Political leaders and civil rights organizations also voiced support for the verdict while acknowledging that more needs to be done against what was characterized as "vigilantes acting with racial animus" by Congressional Black Caucus Chair Joyce Beatty.
"The Congressional Black Caucus will continue to champion criminal justice reform and common-sense gun control measures because vigilante justice has no place in our society. Our thoughts and our prayers remain with the family and loved ones of Mr. Arbery," Beatty said in a statement.
Anti-Defamation League CEO Jonathan Greenblatt said this was a "significant moment of accountability and justice."
"The men who murdered Mr. Arbery were tried and found guilty of the crime, sending a resounding message across Georgia and the United States that racial violence -- especially that committed under the false guise of vigilantism -- is unacceptable," he said in a statement.
The American Civil Liberties Union called for "meaningful systemic transformation."
"Across the country, we see local and grassroots organizations leading the fight for this transformation," the organization said on Twitter. "We join them in re-imagining a future where Black people can thrive free of police violence or vigilantism. The true measure of justice is not in a verdict, but in making a future where people don't live in fear of racialized violence.
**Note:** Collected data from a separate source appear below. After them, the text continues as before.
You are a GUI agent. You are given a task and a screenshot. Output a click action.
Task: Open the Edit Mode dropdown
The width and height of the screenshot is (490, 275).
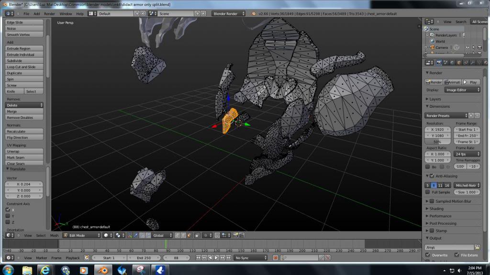pos(81,235)
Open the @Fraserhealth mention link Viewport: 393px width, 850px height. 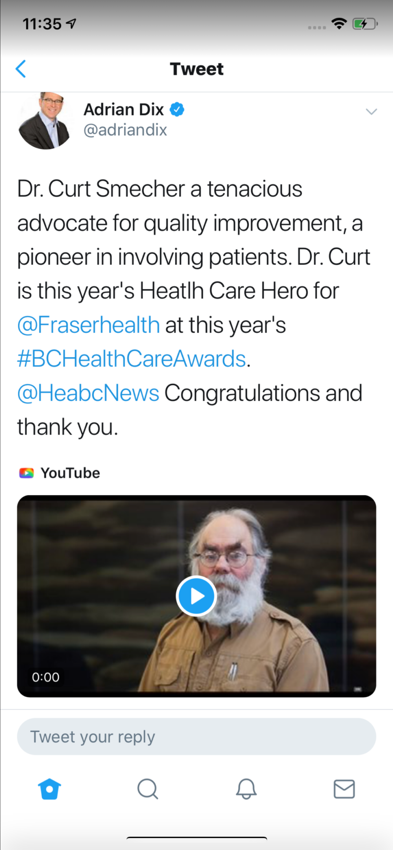point(88,325)
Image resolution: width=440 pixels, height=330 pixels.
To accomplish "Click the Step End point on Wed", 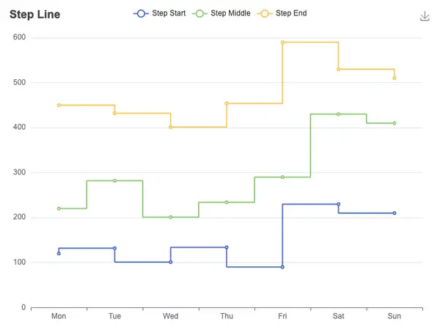I will pos(171,127).
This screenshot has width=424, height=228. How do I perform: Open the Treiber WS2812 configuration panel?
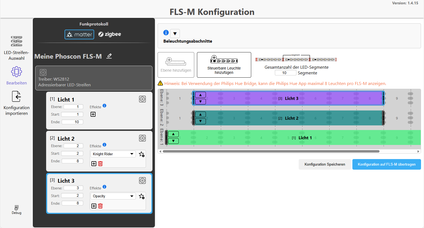[x=43, y=72]
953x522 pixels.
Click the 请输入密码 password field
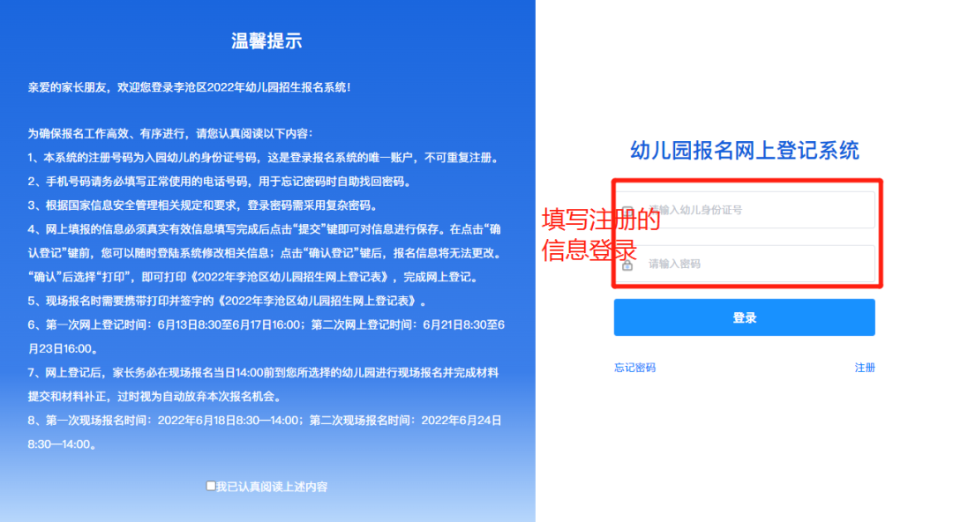click(x=745, y=264)
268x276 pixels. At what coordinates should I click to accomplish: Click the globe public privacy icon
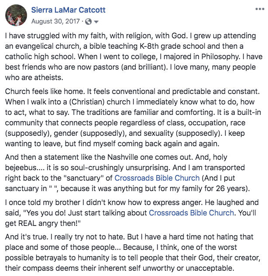[x=89, y=21]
We will not stop doing the long hard work to achieve this future."
Despite the verdict, the case "leaves a deep and painful wound on our nation's soul," the National Urban League said in a statement.
"Thanks to faithful prayer and a skilled prosecution, we are relieved to know that the jury was able to see the truth and hold these killers accountable for the senseless murder of Ahmaud Arbery," the statement said. "Still, we must dedicate ourselves to shining the light of scrutiny on what happened in this case to ensure that racially-motivated vigilante violence never again is condoned or tolerated."